Sin distracciones. Las máquinas de escribir no traen redes sociales instaladas ni permiten ejecutar aplicaciones o navegar por Internet. Y eso es una gran ventaja cuando uno dispone solo de media hora para escribir y necesita de verdad concentrarse. De nada nos sirve si seguimos pegados al móvil, claro. Creo que no me equivoco si apuesto a que ahora mismo te encuentras a menos de un metro de distancia de tu móvil, ¿a que sí?

Escritura sensorial.

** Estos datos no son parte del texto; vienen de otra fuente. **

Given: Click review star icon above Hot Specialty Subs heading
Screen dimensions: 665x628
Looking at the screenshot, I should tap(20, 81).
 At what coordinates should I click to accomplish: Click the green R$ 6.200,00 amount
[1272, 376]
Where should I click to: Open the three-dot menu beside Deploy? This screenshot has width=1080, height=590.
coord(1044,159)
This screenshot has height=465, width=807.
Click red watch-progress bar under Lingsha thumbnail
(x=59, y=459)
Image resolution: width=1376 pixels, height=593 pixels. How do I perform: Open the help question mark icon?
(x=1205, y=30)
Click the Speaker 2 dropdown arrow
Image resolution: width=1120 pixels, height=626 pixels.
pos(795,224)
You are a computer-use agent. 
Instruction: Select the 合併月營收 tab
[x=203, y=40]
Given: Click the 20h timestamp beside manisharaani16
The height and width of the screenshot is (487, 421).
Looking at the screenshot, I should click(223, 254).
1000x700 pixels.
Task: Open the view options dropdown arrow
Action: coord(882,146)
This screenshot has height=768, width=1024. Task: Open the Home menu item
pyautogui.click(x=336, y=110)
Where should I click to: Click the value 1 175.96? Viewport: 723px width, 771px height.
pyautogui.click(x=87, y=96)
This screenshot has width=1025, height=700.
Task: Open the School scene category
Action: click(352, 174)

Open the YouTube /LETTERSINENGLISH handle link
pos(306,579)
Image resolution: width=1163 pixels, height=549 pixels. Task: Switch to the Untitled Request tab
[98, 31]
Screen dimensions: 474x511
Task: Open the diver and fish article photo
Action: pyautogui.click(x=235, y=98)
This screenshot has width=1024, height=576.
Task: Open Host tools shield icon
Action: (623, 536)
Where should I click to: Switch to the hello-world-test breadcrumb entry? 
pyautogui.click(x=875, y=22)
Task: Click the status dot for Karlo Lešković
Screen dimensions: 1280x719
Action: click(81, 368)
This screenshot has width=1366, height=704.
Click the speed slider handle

Uno de los mantras (acertadísimo, por cierto) de los cursos de escritura y los consejos para autores es eso de que «hay que escribir con los cinco sentidos». Pues bien, la máquina de escribir tiene tacto, sus materiales huelen, fuerza a trabajar con papel que es también algo físico y puede incluso cortarte si rozas su canto, y suena como un demonio. Se supone que los cinco sentidos hay que ponerlos en la ficción, pero no está mal usarlos también en la realidad, seguro que contribuye.

En vivo y en directo. Es probable que hayas oído hablar de esos poetas que se ponen en la calle, o que acuden contratados como curiosidad en algún tipo de evento, y que redactan poemas o pequeños cuentos. Hay quien se ha ganado la vida durante meses vendiendo estos breves textos únicos a los transeúntes. Seguro que conoces las Polaroid, esas cámaras que imprimen la foto en el acto que tienen un encanto especial y tan diferente de las digitales. Pues bien, una máquina de escribir mecánica es la Polaroid de la literatura.

Seis razones para utilizar una máquina de escribir. No son nada comparadas con las cientos de ventajas del ordenador pero, ¿a que ahora mismo te apetece teclear sobre uno de esos cacharros?